Currently, it provides personal and auto insurance through direct channels and to members of various affinity groups; over 20% of its direct-to-consumer new sales in Q4 were done digitally, Masrani has told investors. Its other products include life, health, and travel cover, with insurance having contributed revenue of $5.2 billion in 2022, a near 7% increase year-on-year.
Effective Q4, TD established a wealth management and insurance reporting segment, serving approximately six million customers across Canada and described as a “significant and growing contribution to TD’s success” by Kelvin Tran, TD Bank Group senior vice president and chief financial officer, in an October 28 press release.
TD Insurance small business entry could “make a lot of sense”
Building on its personal offering, a TD Insurance entry into small commercial would “make a lot of sense” for the business, according to Zensurance CEO Danish Yusuf.
“It’s a really attractive market if you can figure out how to process it efficiently,” Yusuf told Insurance Business. “And competition is great for everybody – the more people you have going after a segment, the more it forces everybody to raise their game.”
TD could look to start small, with micro and smaller businesses, and has an opportunity to make the most of already being a supplier to affinity groups, Yusuf said.
“It would pose a good synergy for them; they have the relationship, they know the members, if they have the authorization to market additional products, that would be a natural thing for them to go after,” he said.
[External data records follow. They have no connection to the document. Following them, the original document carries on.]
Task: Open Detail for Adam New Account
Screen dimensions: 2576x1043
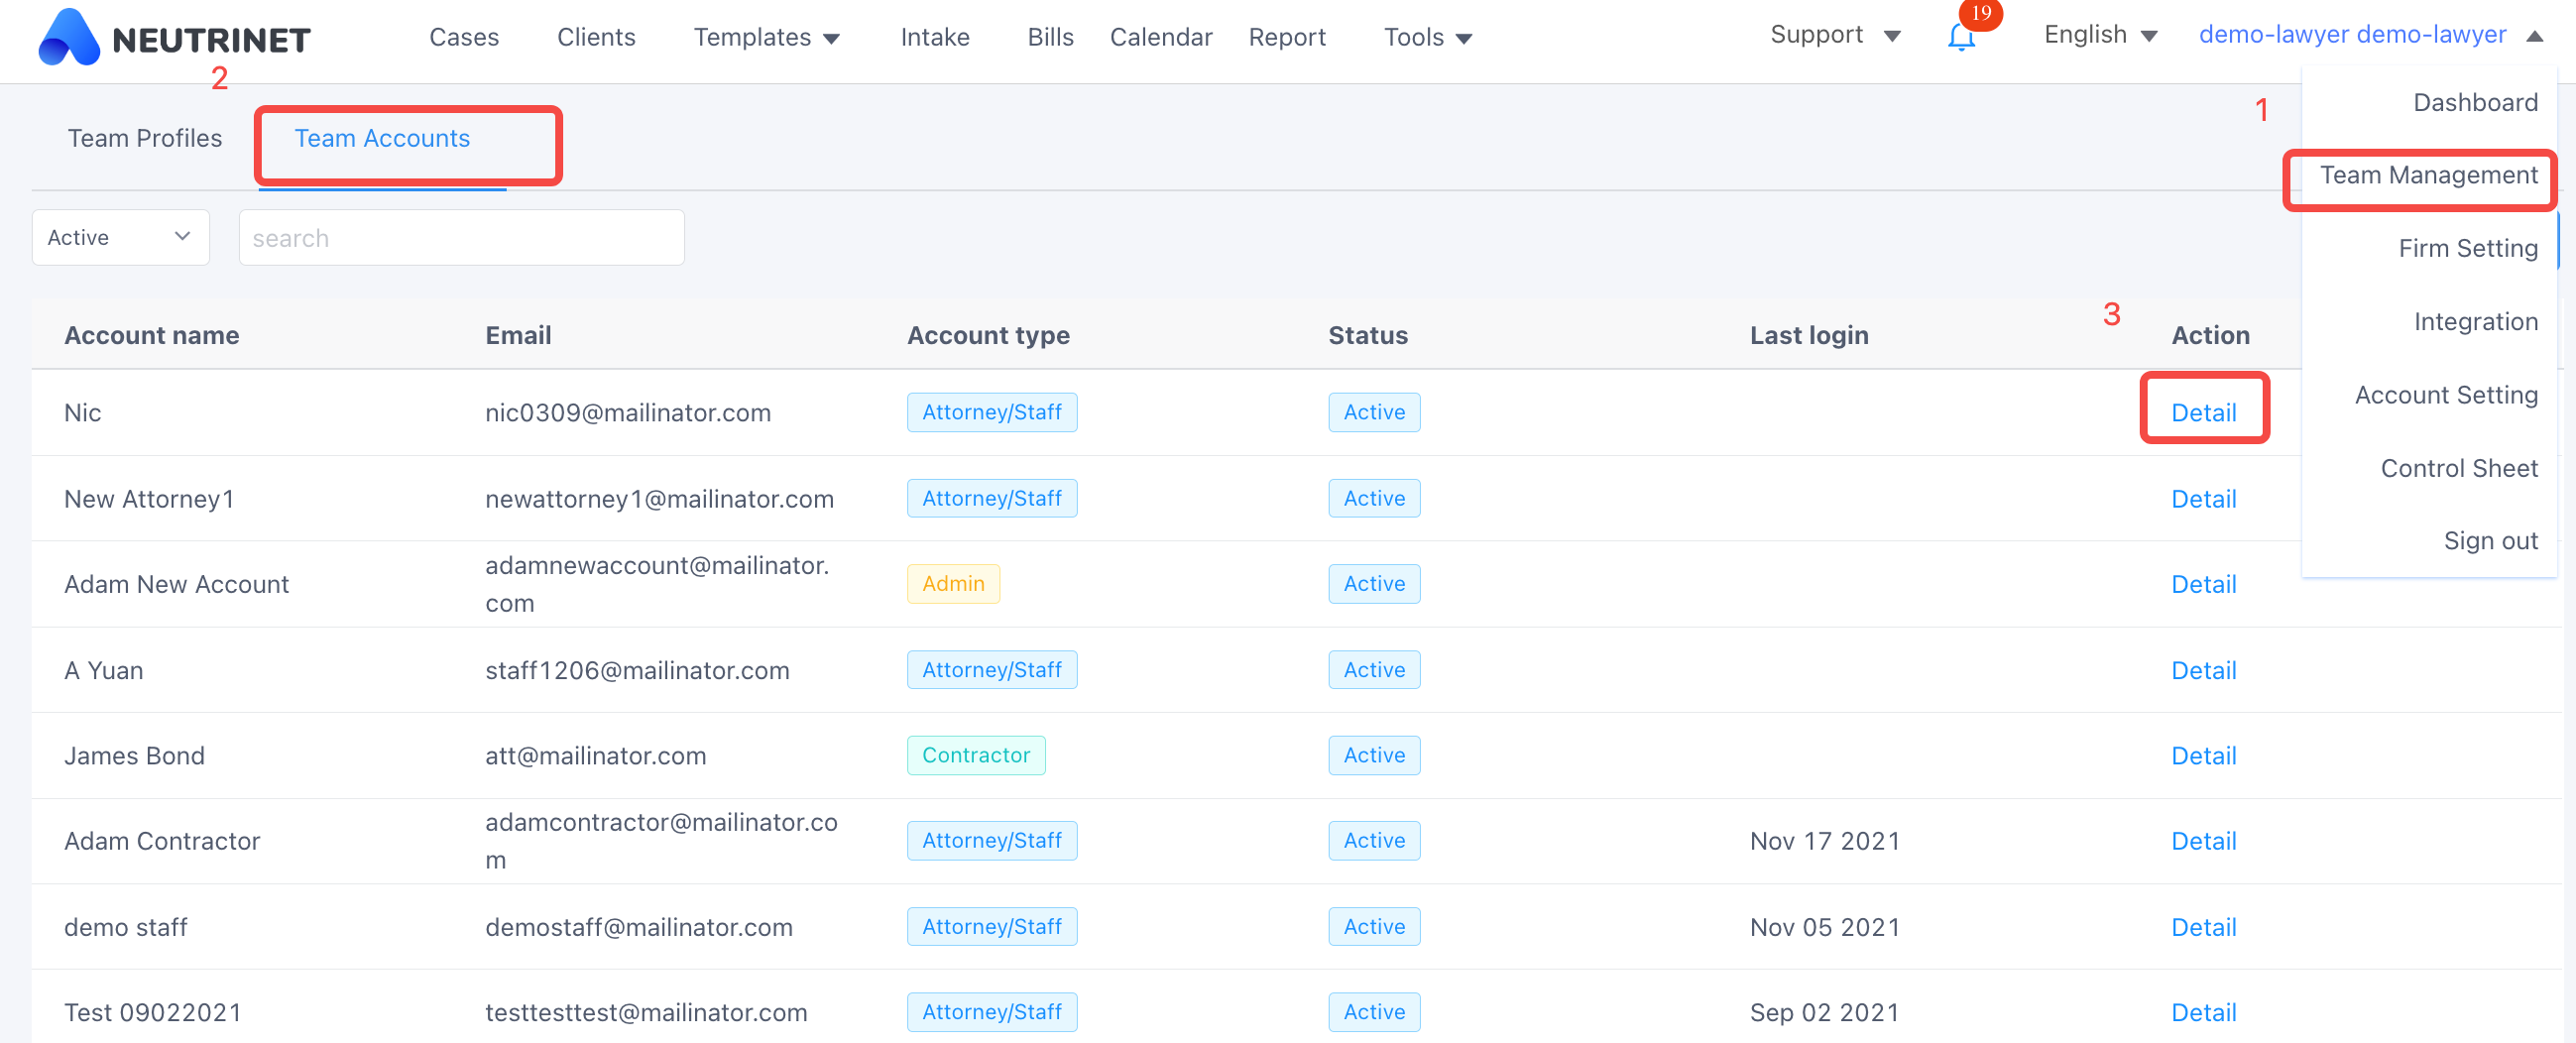Action: (x=2203, y=584)
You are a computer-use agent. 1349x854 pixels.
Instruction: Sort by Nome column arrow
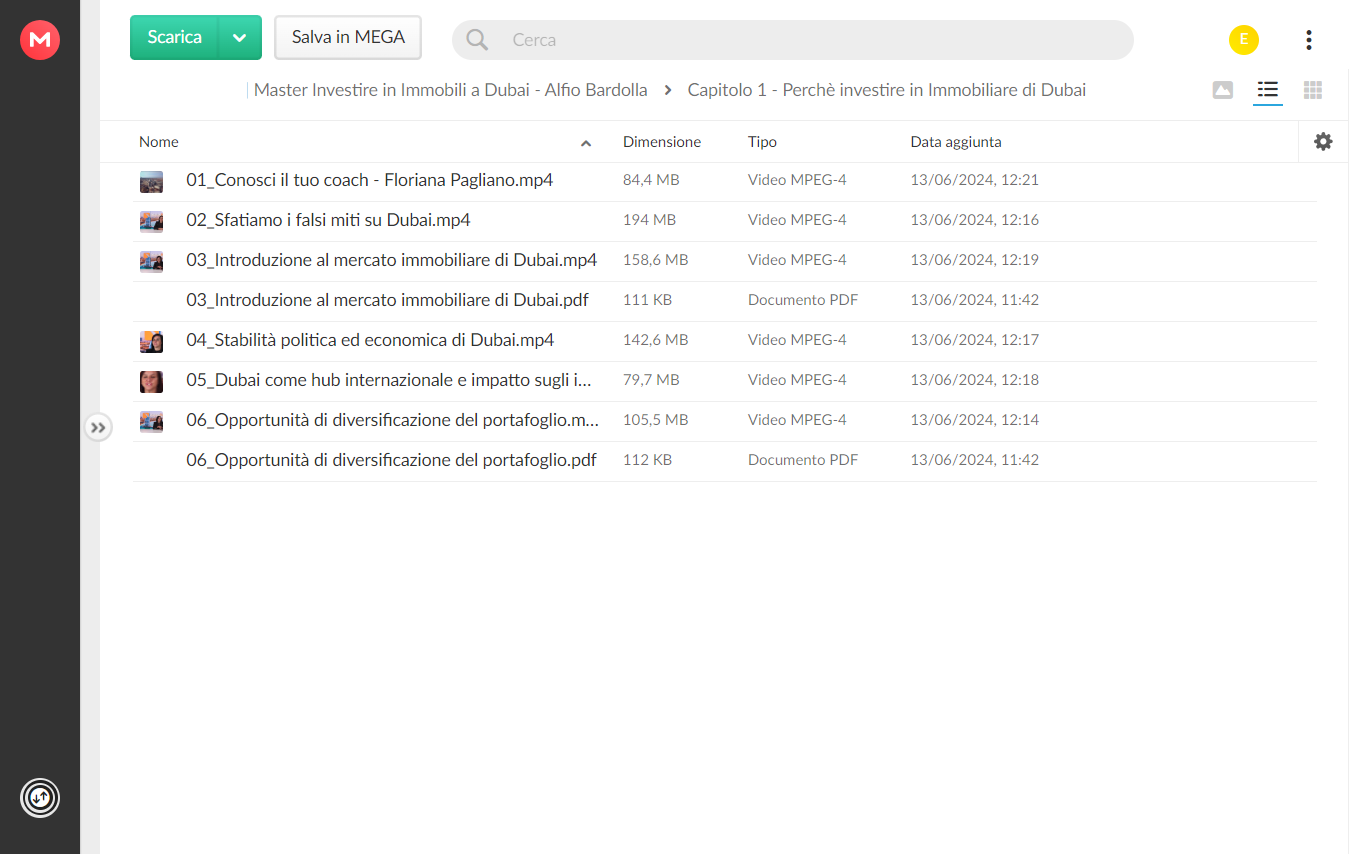[x=586, y=143]
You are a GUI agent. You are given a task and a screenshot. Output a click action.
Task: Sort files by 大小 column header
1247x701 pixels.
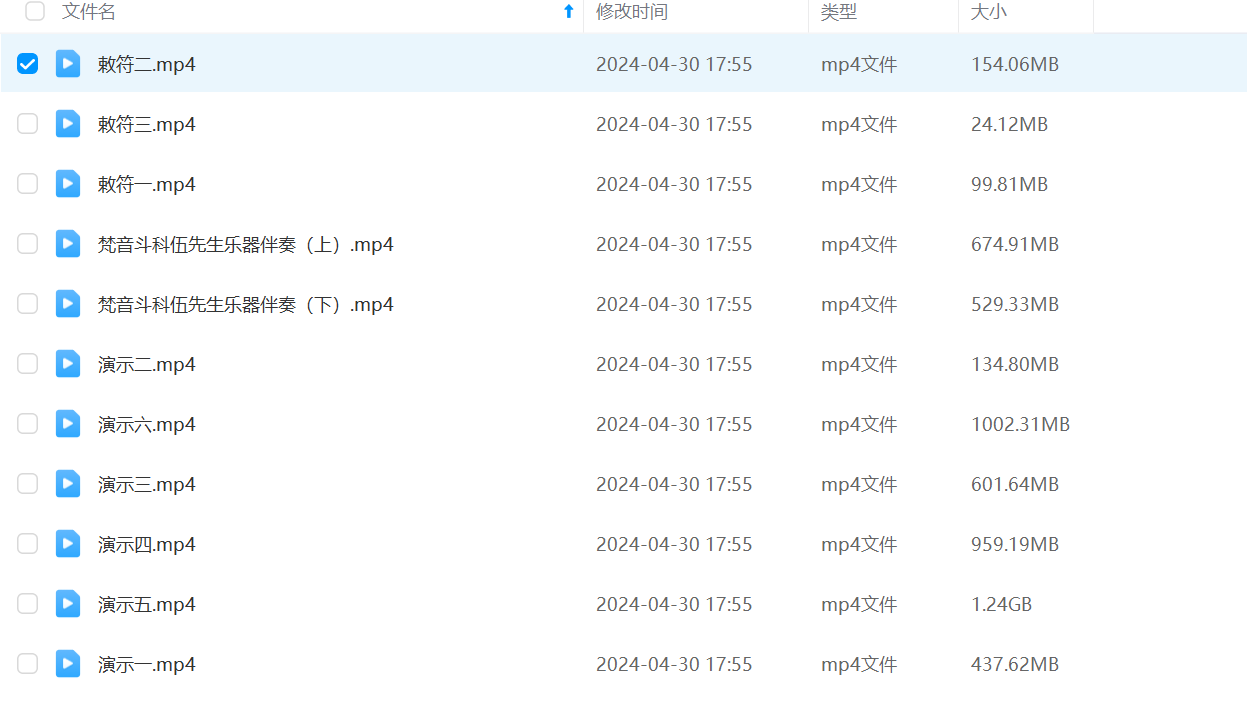coord(989,12)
The market may be calling out for more competition, according to Yusuf, but the proposition would not be launching into an arena without challenges, from talent, to customer choice, to underwriting nuances.
“If they’re setting up a new shop, and they have to hire 100 good people, that’s a really hard thing to do – so just attracting the right talent, they’re going after specific expertise, which is in high demand,” Yusuf said.
One “challenge for direct writers across the board” continues to be being able to offer a customer the same level of choice as a broker, Yusuf said.
Should TD target rapid growth, it will also have to contend with building a book across multiple industries, sub industries and provinces.
“What makes small commercial really hard is, there’s millions of permutations you have to think about,” Yusuf said. “There’s a reason it’s underserved.”
Small business insurance in Canada – an underserved market
Small businesses made up just over 98% of employer businesses in Canada in 2021, employing 10.3 million individuals, according to Statistics Canada.
In a 2022 Zensurance online survey of small businesses, nearly 40% of 222 survey takers said they did not have a business insurance policy, feedback that Yusuf said at the time was “troubling”.
Ninety-three per cent (93%) of Canadian small and medium-sized enterprise (SME) owners would consider buying their next insurance product from a source other than an insurer or intermediary, with banks topping the alternatives, according to 2021 Deloitte research.
How else might Canadian small businesses look to buy their insurance?
Deloitte surveyed 502 Canadian SME business leaders on whether they might look to purchase their next policy from a source other than an insurer or intermediary. The top three alternatives were:
Banks topped the list of likely alternative providers, with 36%
Major technology companies (for example Google) came in second with 24%
In joint third, 23% of respondents said they would consider purchasing a policy from a credit union, or from a price comparison website
The separation of banking and insurance
Any growing role that banks could play in the future of insurance, though, would have to be within the limits of the Canadian Bank Act.
While banking groups can sell insurance products through subsidiaries, restrictions under the Act, including on in-branch sales, are intended to maintain a level of separation between banks and insurers. With a review of the Act due in 2023, the 2021 federal budget proposed an extension to 2025 to consider the COVID-19 pandemic’s impact.
The legislation has been described as safeguarding “the interests of insurance consumers” by Insurance Brokers Association of Canada (IBAC) CEO Peter Braid.
Over time, “we hope to offer our clients more integrated functions with TD Bank and through online services,” TD has said on an FAQ page for customers.
“Any integration with TD Bank that we initiate in the future will comply with all of the relevant legislation,” it said on the FAQ.
TD declined to comment for this article.